I nodded, and he continued:
‘I’m ashamed to say it, Monsieur, but I saved all the men you see here with lies. Oh, and how I lied!’
Before us, gleaming in the lovable sun of the south, stretched a warm lagoon reaching down to the sea and girt by papyrus, olive trees and palms — the same lagoon, where the shipwrecked Ulysses once came upon Nausicaa, the Phaecian princess, bathing and washing her blond hair.
‘If only you knew, Monsieur, how I lied to them. But what are lies? The truth is that I lied to deceive death. I saw it happen way back at our positions by the Danube. A wounded man with a sharp piece of shrapnel in his stomach, his mouth aflower with blood, was consigning himself to death. His gaze fixed on the heavens and death was upon him. But when the doctors moved him a little, we saw he was still alive; he just had no strength to lift his eyelids, and death had netted him and was dragging him away. I stayed beside that moribund soldier and said to him: “My son, you’re not dead!” Just like that, without any charm or black magic. I spoke firmly and loudly so the wounded man would hear me. Then I saw life return to his eyes, and I took heart and immediately lied again: “You have to live because we’re still going to trounce the Germans at the River Morava.” They carried the wounded man away, and all that day on the sandy river banks we tried to fight back the strange, terrible attackers who emerged from the mud, firing, and we fired back at them like at a swarm of locusts. I all but forgot the wounded man I had revived by lying. Then, Monsieur, soon after you and I cast that last glance at our white city, I saw my “dead” fellow again. He was alive and I was greatly enc
ouraged. I realized that my lies must have had some special effect, but I still had to assure myself.

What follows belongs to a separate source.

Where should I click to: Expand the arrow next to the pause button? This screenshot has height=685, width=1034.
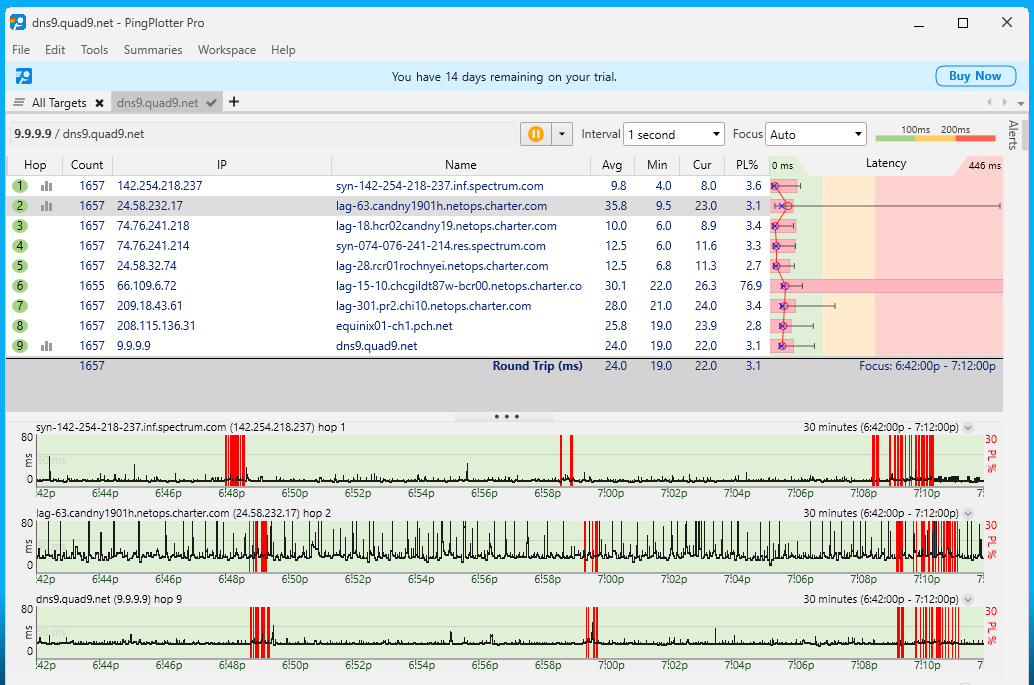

‘Now I began to lie to my own men. Not all were to be saved by lying, but there were some where death had only a tooth-hold on them and I was still able to outwit it. Oh, how often I would need that skill! When we withdrew further south, to the Morava, and when we also had to quit those positions after less than a week, in a terrible rainstorm, I continued to go up to many of my half-dead soldiers and say to them “Arise, ye dead, we’re going to trounce the enemy in Kosovo.” And they arose, Monsieur. The wounded recovered from horrific bullet wounds; our surgeons even saved those with open heads — it was miraculous. Only the completely mutilated men, those from whom I was unable to entice one last glance, were lost forever and unable to be saved with lies. All the others returned to formation and went on, and such a hard road lay ahead of us.
‘On the banks of the Black Drim, the river into which we cast our cannons, strength left all of us. The hardest thing for an artilleryman is to be separated from his gun, and when the steel sank with a thud to the bed of the roaring river, my whole company cried. They all lost hope and began to lag behind. But as soon as one man fell, Monsieur, I was at his side and shouted: “On your feet, my lad! There are new guns waiting for us in Shkodër. On your feet, or the Hun will run you over for sure!” Not all of them jumped up straight away, and I fought many a tug-of-war with death, but I had become skilled and discovered many ways to deceive the grim reaper who was creeping over them. One time I countered it with an oath, another with a curse, and a third time with a rebuke. And my troops rose again. They were dead men while we were crossing through Albania, life was fast fading from them. As soon as one of them fell down from hunger, I dashed up to him and lied: “There is food for us ahead at the coast — food and drink in plenty. The Albanians are even making Serbian rakia there just for us. On your feet, laddy! Surely you want to try our good slivovitz there. Our rakiya makers have gone on ahead to set up stills.”